• **Data excerpts**:
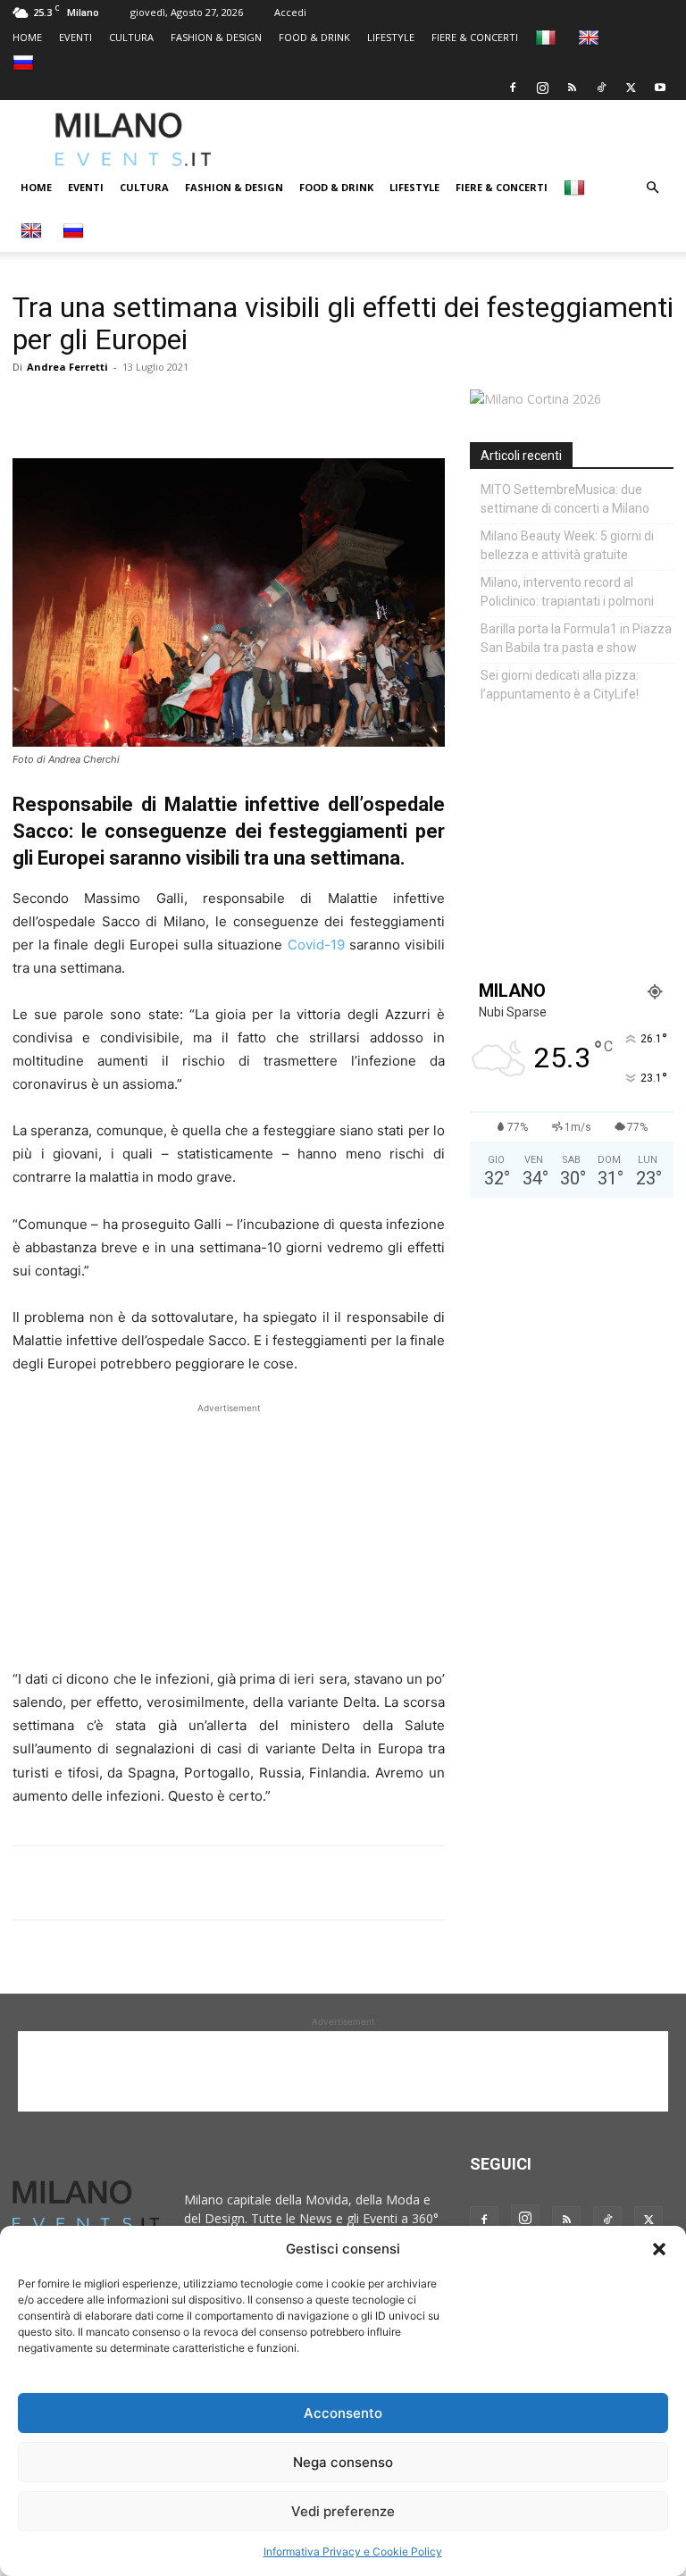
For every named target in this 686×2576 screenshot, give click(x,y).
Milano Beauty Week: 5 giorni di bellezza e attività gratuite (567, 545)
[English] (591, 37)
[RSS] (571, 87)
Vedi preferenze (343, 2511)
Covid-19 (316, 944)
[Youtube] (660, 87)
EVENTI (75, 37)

• **Task requirements**: Reproduce each entry exactly as written, but leave out the images.

• **Output for this exercise**:
For every named target in this 686×2576 screenshot, give click(x,y).
Milano Beauty Week: 5 giorni di bellezza e attività gratuite (567, 545)
[English] (591, 37)
[RSS] (571, 87)
Vedi preferenze (343, 2511)
Covid-19 (316, 944)
[Youtube] (660, 87)
EVENTI (75, 37)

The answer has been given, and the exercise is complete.